Анна Каренина, в жару родильной горячки, говорит мужу:

«Я все та же, но во мне есть другая, я ее боюсь — она полюбила того (Вронского), и я хотела возненавидеть тебя, и не могла забыть про ту, которая была прежде. Та не я. Теперь я настоящая, я вся».

«Анна Каренина», как законченное художественное целое, — самое совершенное из произведений Л. Толстого. В «Войне и мире» хотел он, может быть, большего, но не достиг: и мы видели, что одно из главных действующих лиц, Наполеон, совсем не удался. В «Анне Карениной» все или почти все удалось; тут, и только тут, художественный гений Л. Толстого дошел до своей высшей точки, до полного самообладания, до окончательного равновесия между замыслом и выполнением. Если когда-нибудь он и бывал сильнее, то уж, во всяком случае, совершеннее никогда не был, ни раньше, ни после.

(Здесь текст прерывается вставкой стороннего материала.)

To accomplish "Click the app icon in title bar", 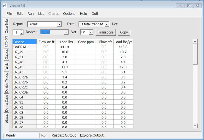I will 5,6.
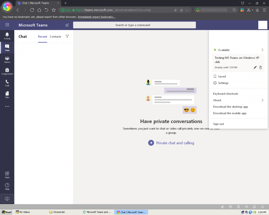
Task: Filter the chat list with funnel icon
Action: 67,37
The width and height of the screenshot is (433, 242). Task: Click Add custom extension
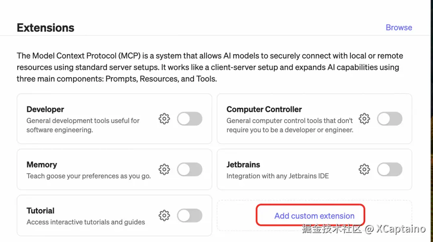[x=314, y=216]
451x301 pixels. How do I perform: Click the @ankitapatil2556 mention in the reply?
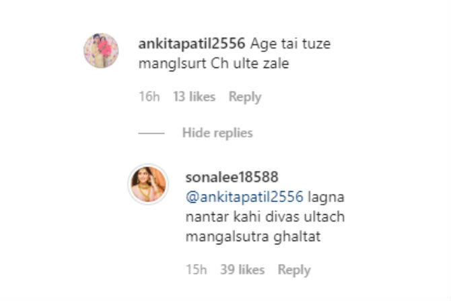(x=246, y=198)
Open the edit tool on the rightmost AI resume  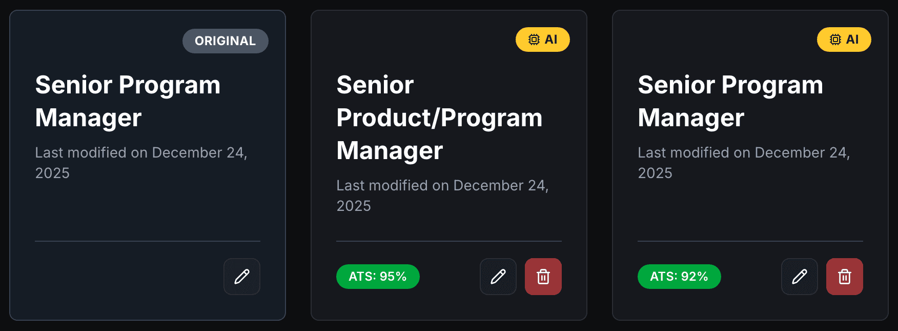[x=799, y=277]
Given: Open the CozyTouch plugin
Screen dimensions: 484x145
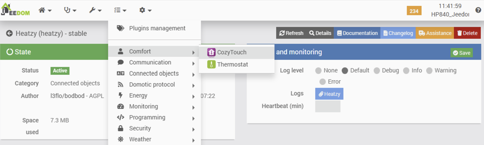Looking at the screenshot, I should [x=231, y=52].
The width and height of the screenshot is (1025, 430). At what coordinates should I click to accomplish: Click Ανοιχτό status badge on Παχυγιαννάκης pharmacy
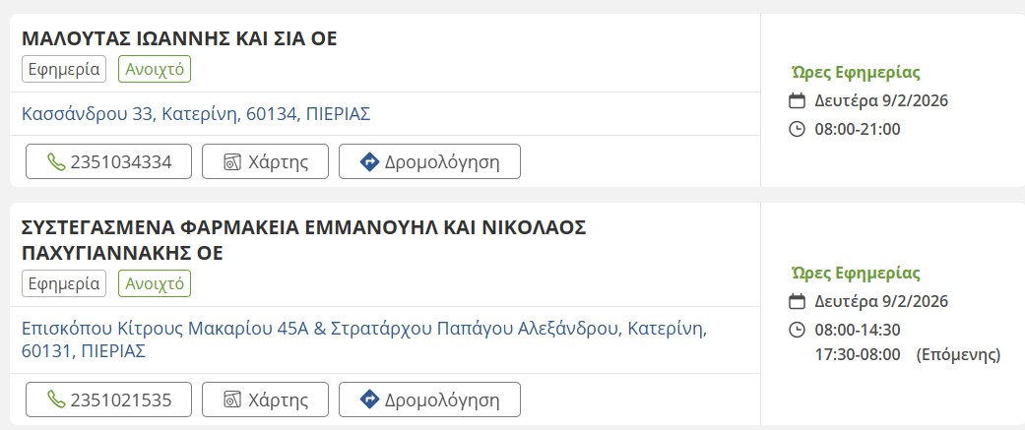click(155, 284)
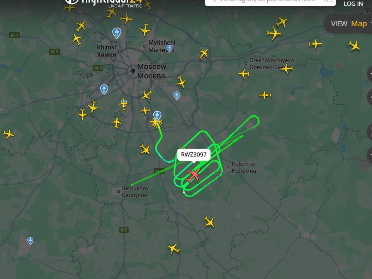The height and width of the screenshot is (279, 372).
Task: Click the Moscow city label
Action: pos(151,71)
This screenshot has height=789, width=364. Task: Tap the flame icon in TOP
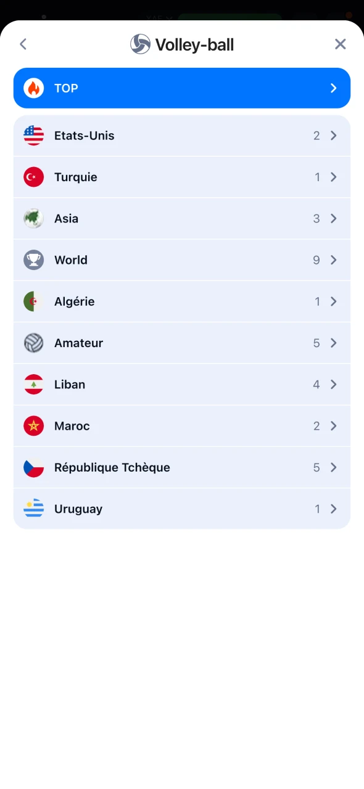[33, 88]
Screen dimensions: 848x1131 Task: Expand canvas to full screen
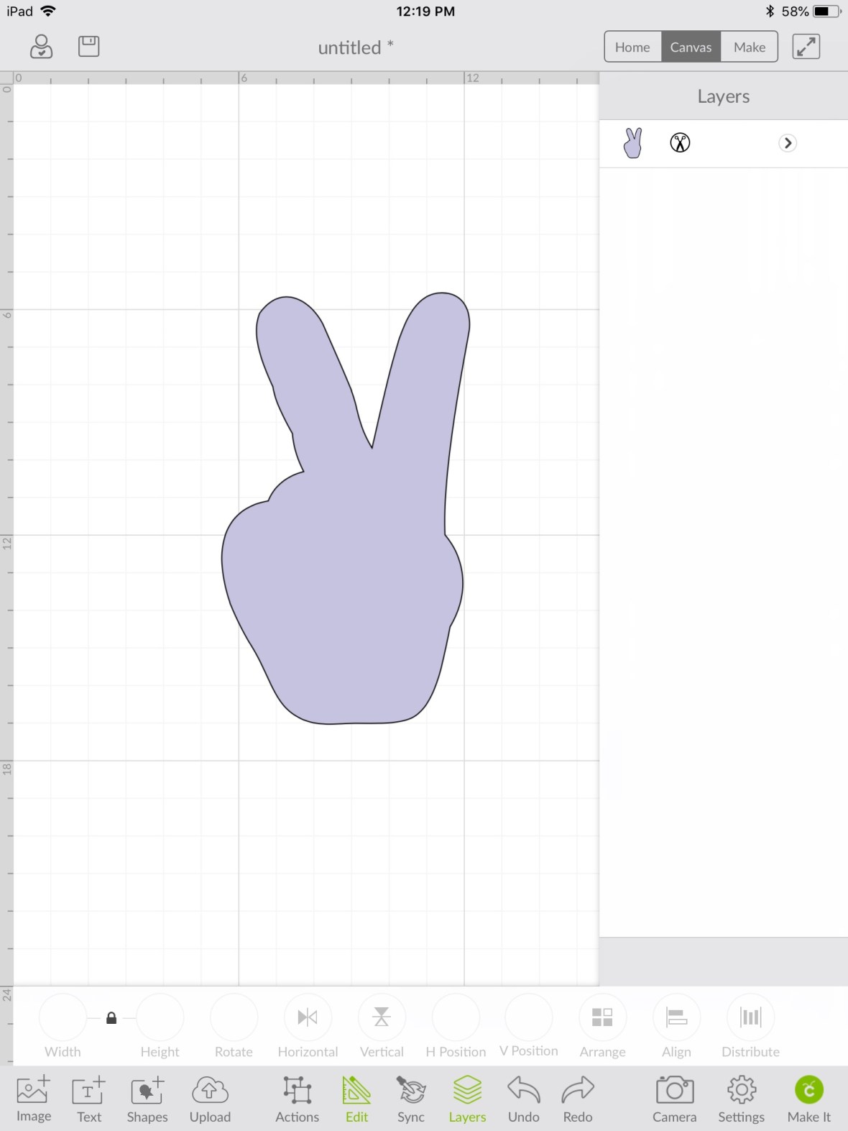[x=806, y=47]
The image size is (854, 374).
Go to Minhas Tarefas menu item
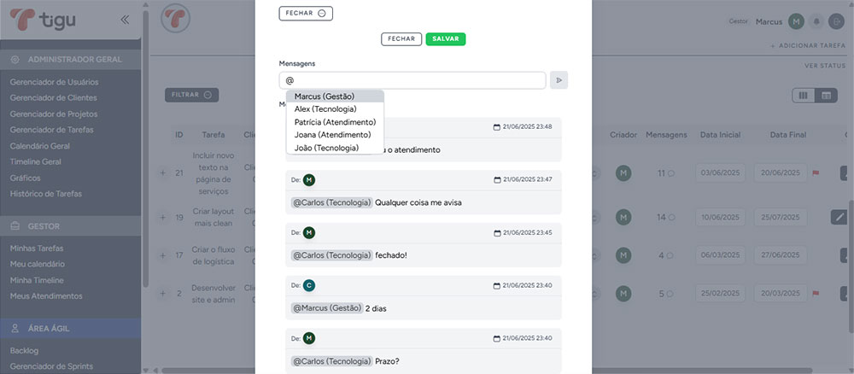coord(37,248)
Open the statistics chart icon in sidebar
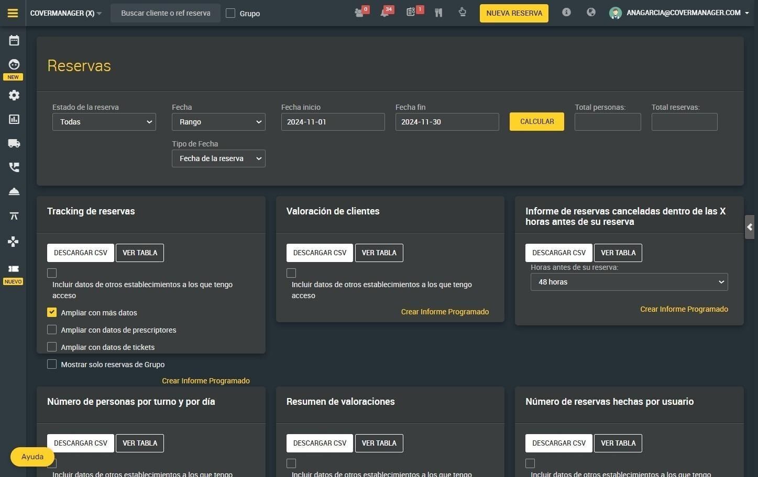Viewport: 758px width, 477px height. coord(14,119)
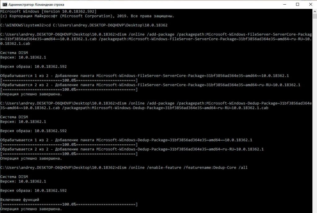Image resolution: width=317 pixels, height=213 pixels.
Task: Click the first FileServer-ServerCore 100% progress bar
Action: (x=69, y=80)
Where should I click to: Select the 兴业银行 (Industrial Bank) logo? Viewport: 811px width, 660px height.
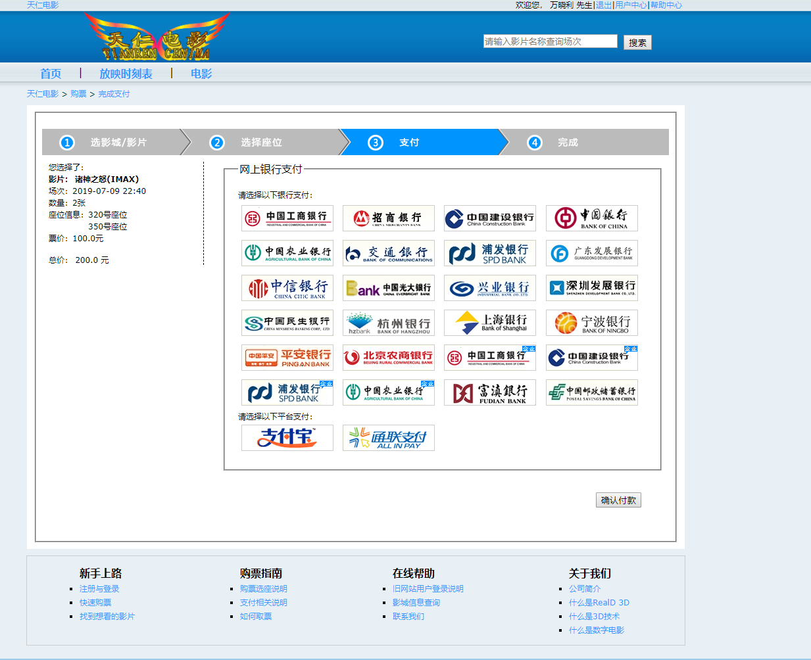489,288

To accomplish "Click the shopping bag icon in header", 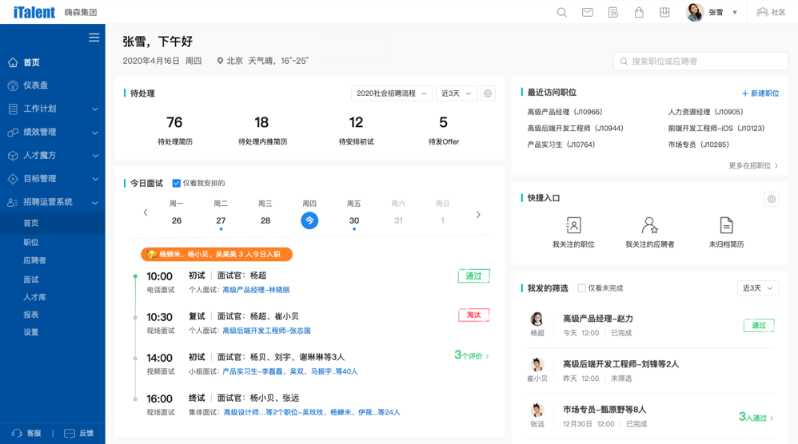I will coord(639,13).

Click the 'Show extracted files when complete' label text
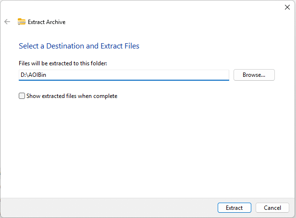click(72, 96)
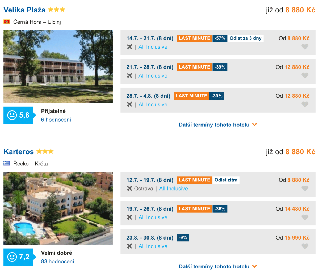Viewport: 319px width, 273px height.
Task: Click heart icon for Karteros 23.8. - 30.8.
Action: (305, 246)
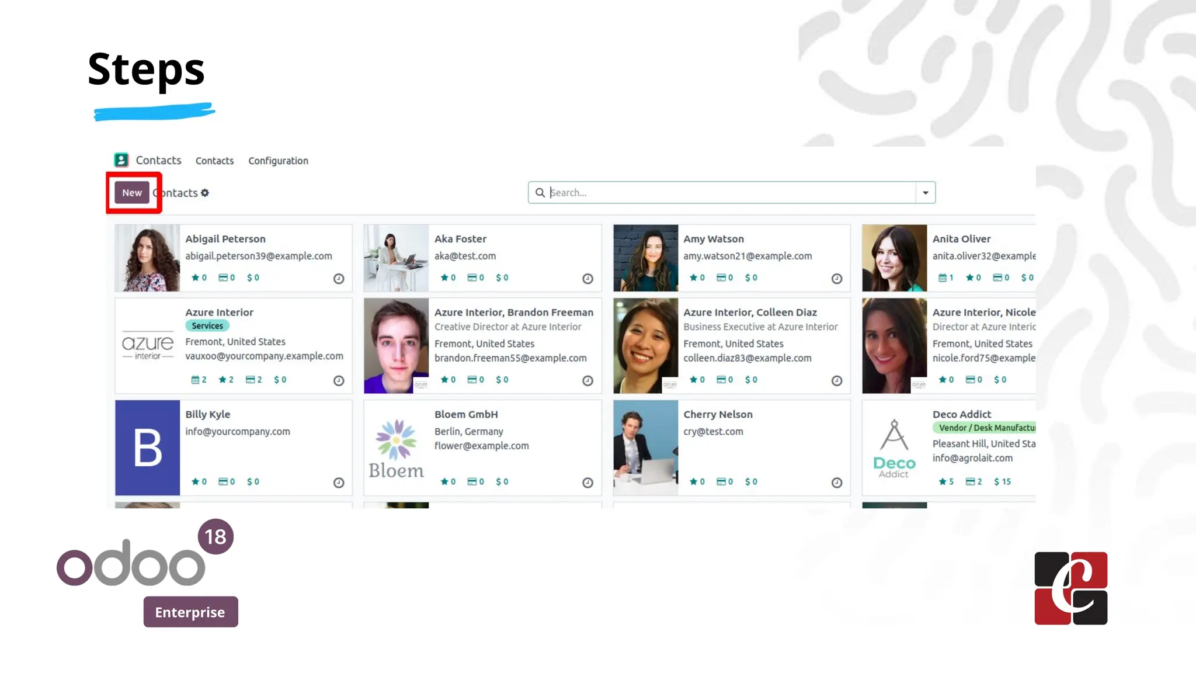The width and height of the screenshot is (1196, 673).
Task: Expand the search options dropdown arrow
Action: pos(926,193)
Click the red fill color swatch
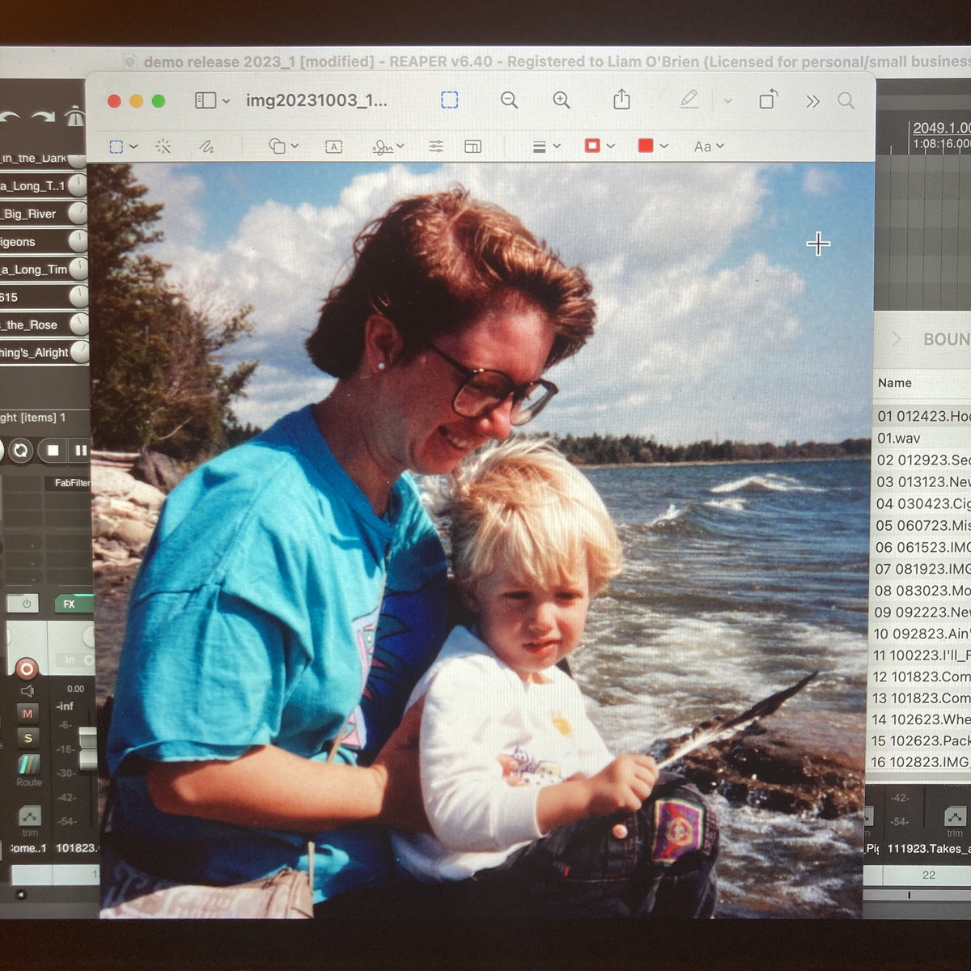This screenshot has height=971, width=971. click(x=645, y=146)
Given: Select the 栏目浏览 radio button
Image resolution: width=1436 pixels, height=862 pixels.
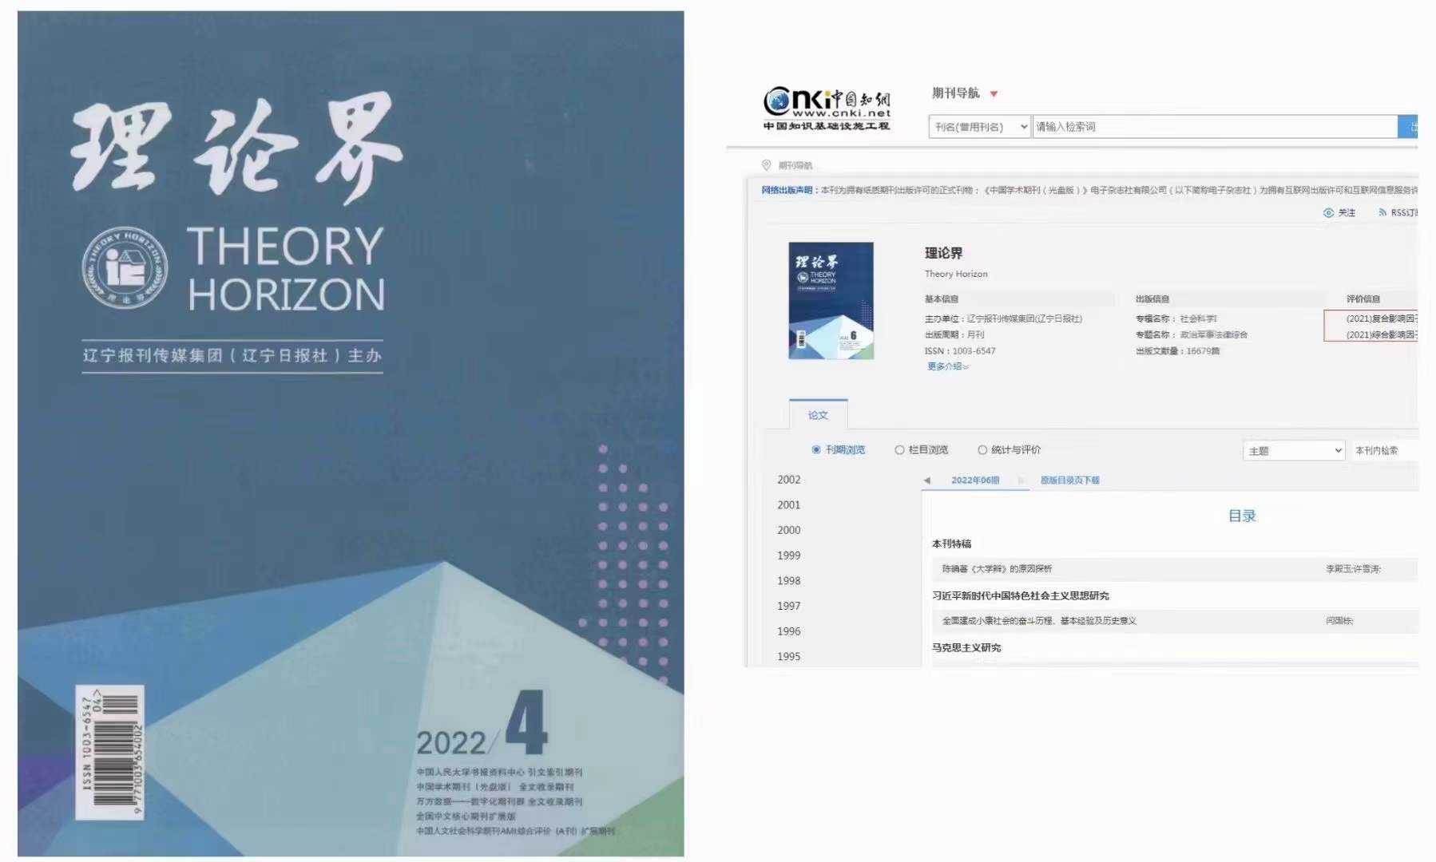Looking at the screenshot, I should (899, 450).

И не случайно Достоевский предсказал всемирное значение Л. Толстого по поводу именно Анны Карениной: «Если у нас есть литературные произведения такой силы мысли и исполнения, то… почему нам отказывает Европа в нашем своем собственном слове? — вот вопрос, который рождается сам собою». В этом произведении, утверждает Достоевский, выражена величайшая тайна мира, тайна зла, «с страшной глубиной и силою, с небывалым доселе у нас реализмом художественного исполнения»; здесь выражено то, что «законы духа человеческого столь еще неизвестны… столь таинственны, что нет и не может быть судей окончательных, а есть Тот, Который говорит: „Мне отмщение, и Аз воздам“. Ему одному известна вся тайна мира сего и окончательная судьба человека. Человек же пока не может браться решать ничего с гордостью своей непогрешимости, — не пришли еще времена и сроки». Одну сцену Достоевский считает главною, называет самою «гениальною»; и уж, конечно, для него в этой сцене, живом средоточии всей «Анны Карениной», может быть, всего художественного толстовского творчества, с наибольшею силою и ясностью выражена главная идея романа — тайна незавершенного мира, тайна зла и несоизмеримость тайны этой с человеческим разумом («не может быть судей окончательных»); это — та сцена, где Анна Каренина, чувствуя приближение смерти, делает мужу поразительное признание:

«Я все та же, но во мне есть другая, я ее боюсь… Та не я. Теперь я настоящая, я вся». Достоевский мог бы сказать Анне Карениной то, что он говорит неизвестной в одном из своих предсмертных писем: «Вы мне родная, потому что это раздвоение в вас точь-в-точь, как и во мне, — и всю жизнь во мне было». Раздвоение всю жизнь было и в Анне; в ней были два «я», и весь ужас ее трагедии в неразрешимости для ее сознания, для ее совести, вопроса, какое из этих двух «я» настоящее. Когда особое состояние плоти — горячечный жар, бред, ощущение близкой смерти — дает ее сознанию ясновидение, и она решает, что не любит и никогда не любила Вронского, а любит только мужа, и даже в то время, как хотела его ненавидеть, любила его, — то это ложь или, вернее, одна половина правды без другой, одна из «двух правд», между которыми она живет и умирает, тех вечных «двух правд», о которых говорит и Черт Ивану Карамазову. Когда другое, полярно-противоположное состояние плоти — оргийный избыток жизни дает ее сознанию другое, опять-таки полярно-противоположное ясновидение, и она решает, что любит Вронского и ненавидит мужа, — это опять ложь или половина, другая половина правды. А совершенная, полная правда то, что она любит и любовника, и мужа в одно и то же время, любит обоих вместе, что оба «я», живущие в ней — Анна, любящая Вронского, и Анна, любящая мужа, — одинаково искренние, одинаково истинные. Это невозможно, противоестественно, это слишком страшно, страшнее смерти — она ведь действительно и умирает, чтобы только не видеть этой постепенно обнажающейся перед нею полной правды, которая кажется ей чудовищно-бесстыдною, безобразною, — но это так. И недаром вещий сон соединяет для нее жизнь со смертью, одну половину правды с другою, приподымая уголок покрова над этой последнею единою истиной.